Kyle would serve as VCA's director for the next 25 years and in 1981 led the whole school in a year-long experiment in geometric abstract painting. In the late 1970s, Joseph Kyle's son Paul, who had also been a student at the school opened Kyle's Gallery on Fort Street in Victoria which over the next 10 years showcased the work of the school's faculty. Joseph Kyle later opened the short-lived Victoria College of Art Gallery on Yates Street.

In 2006, the newly opened for-profit University Canada West (UCW) bought Victoria College of Art. The intention of the university's president David Strong was to expand UCW's program offerings and start a Bachelor of Fine Arts degree. The college was subsequently re-branded as "Victoria College of Art and Design" to reflect the proposed expansion of its curriculum. However, within two years of its acquisition, enrollment at the art college had dropped from 150 students to 12, and UCW abandoned its attempt to start the new degree. In November 2008, the Eminata Group bought the financially troubled university and with it, the art college. Eminata then opened a separate institution, Vancouver College of Art and Design, in April 2009. It shared the abbreviation VCAD with the fine arts college in Victoria, but not the curriculum. The Vancouver College of Art and Design was, and remains, a career college with courses in various aspects of fashion, graphic design, and interior design.

Five months after the Vancouver College of Art and Design opened, Peter Such and his brother Lionel bought the Victoria College of Art and Design from Eminata. Such, a professor emeritus of York University, had originally been hired by UCW to revive the art school's fortunes after the drastic drop in enrollment. He had been paying the art faculty's salaries himself since June 2009 and paid a further Can$20,000 in September for the school's assets and liabilities. At the time of the purchase, Such said that he planned to finance the school with his own funds until it was on a viable footing and then turn it over to a non-profit board and arts agency. Eminata retained ownership of the Vancouver College of Art and Design and rebranded it as the "Visual College of Art and Design".

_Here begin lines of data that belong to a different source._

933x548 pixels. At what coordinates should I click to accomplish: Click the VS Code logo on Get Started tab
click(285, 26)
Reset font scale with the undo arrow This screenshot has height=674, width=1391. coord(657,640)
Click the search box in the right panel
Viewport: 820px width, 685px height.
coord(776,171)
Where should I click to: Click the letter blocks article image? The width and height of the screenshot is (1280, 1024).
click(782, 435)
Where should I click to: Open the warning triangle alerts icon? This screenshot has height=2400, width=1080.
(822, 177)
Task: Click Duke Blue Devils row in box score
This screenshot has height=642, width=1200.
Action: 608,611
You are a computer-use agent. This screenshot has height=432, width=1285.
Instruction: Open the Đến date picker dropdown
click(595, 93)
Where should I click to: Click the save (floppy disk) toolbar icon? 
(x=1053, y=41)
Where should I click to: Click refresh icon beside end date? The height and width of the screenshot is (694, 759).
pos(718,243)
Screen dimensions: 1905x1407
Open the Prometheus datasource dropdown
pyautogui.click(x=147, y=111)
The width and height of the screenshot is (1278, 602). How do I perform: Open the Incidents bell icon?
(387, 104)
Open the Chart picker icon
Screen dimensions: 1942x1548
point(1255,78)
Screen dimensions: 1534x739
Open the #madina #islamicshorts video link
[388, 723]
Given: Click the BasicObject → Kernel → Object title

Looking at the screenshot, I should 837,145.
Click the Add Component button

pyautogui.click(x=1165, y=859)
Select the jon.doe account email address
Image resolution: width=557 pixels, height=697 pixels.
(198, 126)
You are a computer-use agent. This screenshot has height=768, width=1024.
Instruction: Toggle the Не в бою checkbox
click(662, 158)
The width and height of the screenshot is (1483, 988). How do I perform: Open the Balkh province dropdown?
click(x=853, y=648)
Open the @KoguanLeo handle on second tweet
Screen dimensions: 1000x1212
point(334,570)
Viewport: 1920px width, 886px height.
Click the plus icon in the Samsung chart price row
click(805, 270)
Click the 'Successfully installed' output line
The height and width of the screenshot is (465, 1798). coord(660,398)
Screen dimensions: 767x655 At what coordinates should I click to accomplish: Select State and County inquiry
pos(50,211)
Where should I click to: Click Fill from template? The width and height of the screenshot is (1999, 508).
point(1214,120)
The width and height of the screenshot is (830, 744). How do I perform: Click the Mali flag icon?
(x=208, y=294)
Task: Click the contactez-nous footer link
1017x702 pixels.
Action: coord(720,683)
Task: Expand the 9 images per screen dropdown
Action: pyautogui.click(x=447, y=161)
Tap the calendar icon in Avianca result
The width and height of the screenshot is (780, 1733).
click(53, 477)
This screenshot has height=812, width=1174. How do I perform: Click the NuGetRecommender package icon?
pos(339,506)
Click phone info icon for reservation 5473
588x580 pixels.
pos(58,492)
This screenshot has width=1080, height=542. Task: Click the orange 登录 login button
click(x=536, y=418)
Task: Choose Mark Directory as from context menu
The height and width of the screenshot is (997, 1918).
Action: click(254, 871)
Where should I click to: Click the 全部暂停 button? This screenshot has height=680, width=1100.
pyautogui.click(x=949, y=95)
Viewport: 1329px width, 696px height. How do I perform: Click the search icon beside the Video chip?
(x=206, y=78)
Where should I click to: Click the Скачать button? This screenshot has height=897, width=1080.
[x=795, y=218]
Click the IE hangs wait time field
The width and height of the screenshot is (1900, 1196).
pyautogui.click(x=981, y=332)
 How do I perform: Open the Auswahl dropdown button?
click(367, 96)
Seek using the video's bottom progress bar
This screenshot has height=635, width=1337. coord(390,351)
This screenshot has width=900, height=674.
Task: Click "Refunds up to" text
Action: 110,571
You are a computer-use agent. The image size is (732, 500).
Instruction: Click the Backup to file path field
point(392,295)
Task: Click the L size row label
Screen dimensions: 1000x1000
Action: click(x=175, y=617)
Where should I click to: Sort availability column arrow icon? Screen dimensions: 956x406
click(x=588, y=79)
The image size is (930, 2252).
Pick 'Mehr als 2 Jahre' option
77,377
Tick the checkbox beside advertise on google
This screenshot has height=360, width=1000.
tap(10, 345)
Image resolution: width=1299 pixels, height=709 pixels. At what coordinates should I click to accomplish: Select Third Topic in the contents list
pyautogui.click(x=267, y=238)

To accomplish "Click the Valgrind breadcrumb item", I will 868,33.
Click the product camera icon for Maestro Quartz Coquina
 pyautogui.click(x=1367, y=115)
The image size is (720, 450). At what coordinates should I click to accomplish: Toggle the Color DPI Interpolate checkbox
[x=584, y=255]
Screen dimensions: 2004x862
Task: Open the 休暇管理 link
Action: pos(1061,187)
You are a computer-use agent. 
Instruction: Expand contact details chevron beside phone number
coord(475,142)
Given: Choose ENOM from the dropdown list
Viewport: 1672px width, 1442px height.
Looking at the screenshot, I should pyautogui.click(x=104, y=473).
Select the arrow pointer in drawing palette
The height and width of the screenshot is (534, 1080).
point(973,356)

Following its purchase by Such, the school returned to the "Victoria College of Art" name and started over again with approximately 100 students. The new start was celebrated with an exhibition of work by some of the school's past 2000 graduates. Peter Such remains the president of Victoria College of Art as of 2018 and has also served as the president of the Victoria Arts Council Board of Directors. Under his leadership, VAC added applied arts programs in digital animation and illustration.

The college holds a student art exhibition and sale each December at the college and a graduate exhibition each Spring at a local gallery as well as occasional faculty exhibitions. The Victoria Visual Arts Legacy Society was originally formed to provide bursaries and scholarships to students at Victoria College of Art. When the college was taken over by University Canada West, the society became an independent non-profit organization and expanded its mandate to include four other Greater Victoria post-secondary art institutions—Camosun College, the University of Victoria's Education and Fine Arts schools and the Vancouver Island School of Art. As of 2018, the society awards five bursaries annually to one student from VCA and to one student from each of the other four institutions.

==Academics==

Victoria College of Art is accredited by the Private Training Institutions Branch (PTIB) of the British Columbia Ministry of Advanced Education, Skills & Training. It is also on the Ministry's registry of Education Quality Assurance (EQA) designated institutions. The college's animation program is recognized by Toon Boom Animation as a Centre of Excellence which is awarded to "exceptional academic programs for Animation and Storyboarding using Toon Boom software".

VCA offers three PTIB-approved Diploma programs: Fine Arts (three years full time), Applied Arts Illustration (two years full time), and Applied Arts Animation (two years full time). The college also offers Certificates in Fine Arts which can be studied full time or part time as well as shorter stand-alone courses and workshops.